"I don't know; I'm gettin' ruther uneasy."

"I know one thing—I shouldn't let him go off so, without somebody older with him, if he was my boy."

"Well, I don't know what I can do," returned Mrs. Rose, uneasily. "There ain't anybody to go with him. I can't go diggin' sassafras-root, and you can't, and his uncle Hiram's too busy, and grandfather is too stiff. And he is so crazy to go after sassafras-root, it does seem a pity to tell him he sha'n't. I never saw a child so possessed after the root and sassafras-tea, as he is, in my life. I s'pose it's good for him. I hate to deny him when he takes so much comfort goin'. There he is now!"

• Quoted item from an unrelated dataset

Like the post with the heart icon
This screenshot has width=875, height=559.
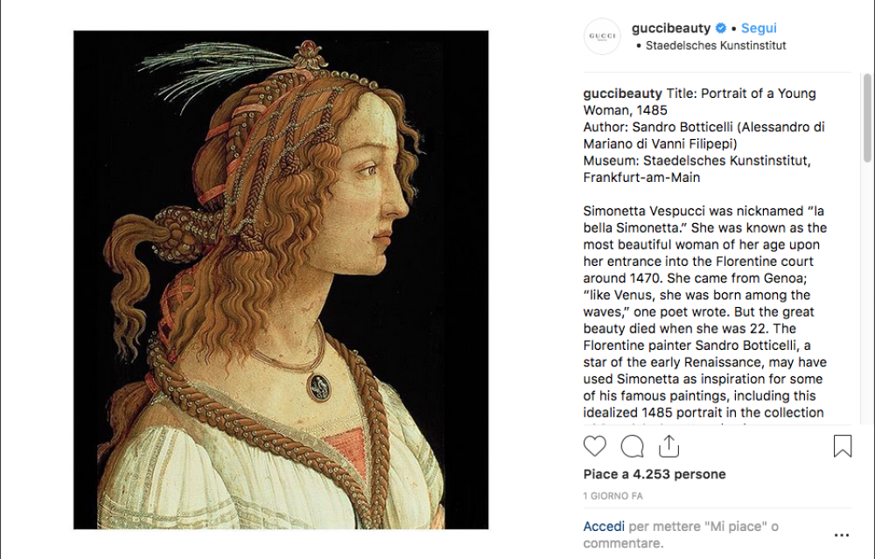tap(595, 446)
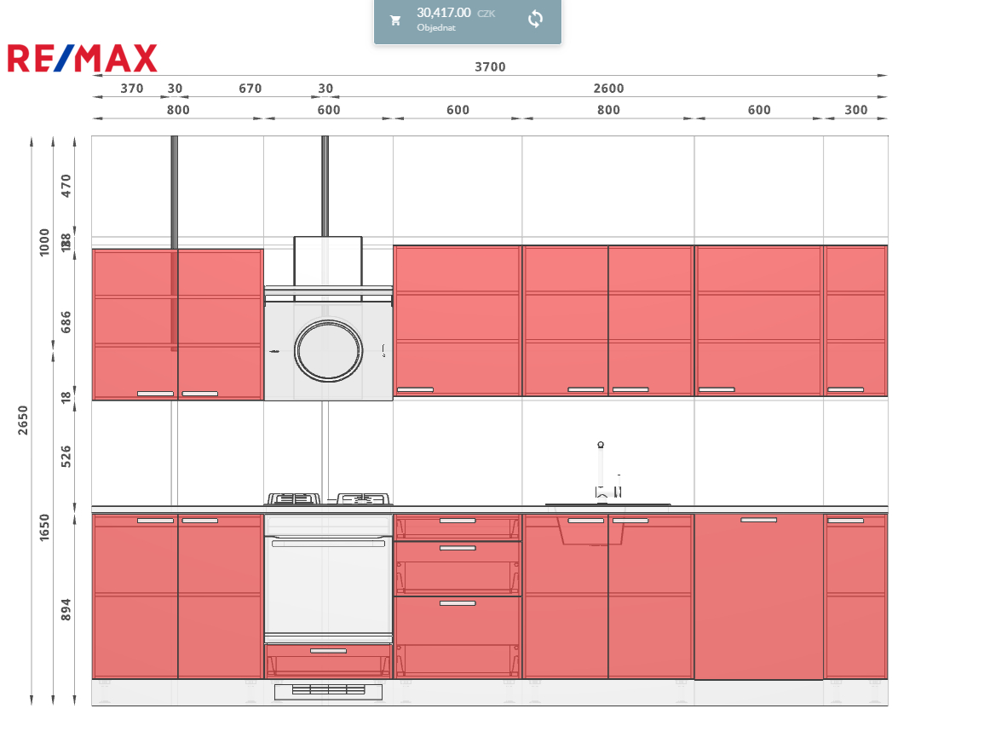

Little Willy Rose crossed the road, and toiled up the stone steps. The front yard was terraced, and two flights of stone steps led up to the front door. He was quite breathless when he stood on the top step; his round, sweet face was pink, his fair hair plastered in flat locks to his wet forehead. His little trousers and his shoes were muddy, and he carried a great scraggy mass of sassafras-roots. "I see you a-settin' out here," he panted, softly.

"You ought not to have stayed so long. We began to be worried about you," said his mother, in a fond voice. "Now go and take your muddy shoes right off, and put on your slippers; then you can sit down at the back door and clean your sassafras, if you want to."

"I got lots," said Willy, smiling sweetly, and wiping his forehead. "Look-a-there, Miss Elviry."

"So you did," returned Miss Elvira. "I suppose, now, you think you'll have some sassafras-tea."

"Yes, ma'am."

"I guess I'll steep him a little for supper, he's so crazy for it," said Mrs. Rose, when Willy had disappeared smilingly around the corner.

"Yes, I would. It's real wholesome for him. Who's that comin'?"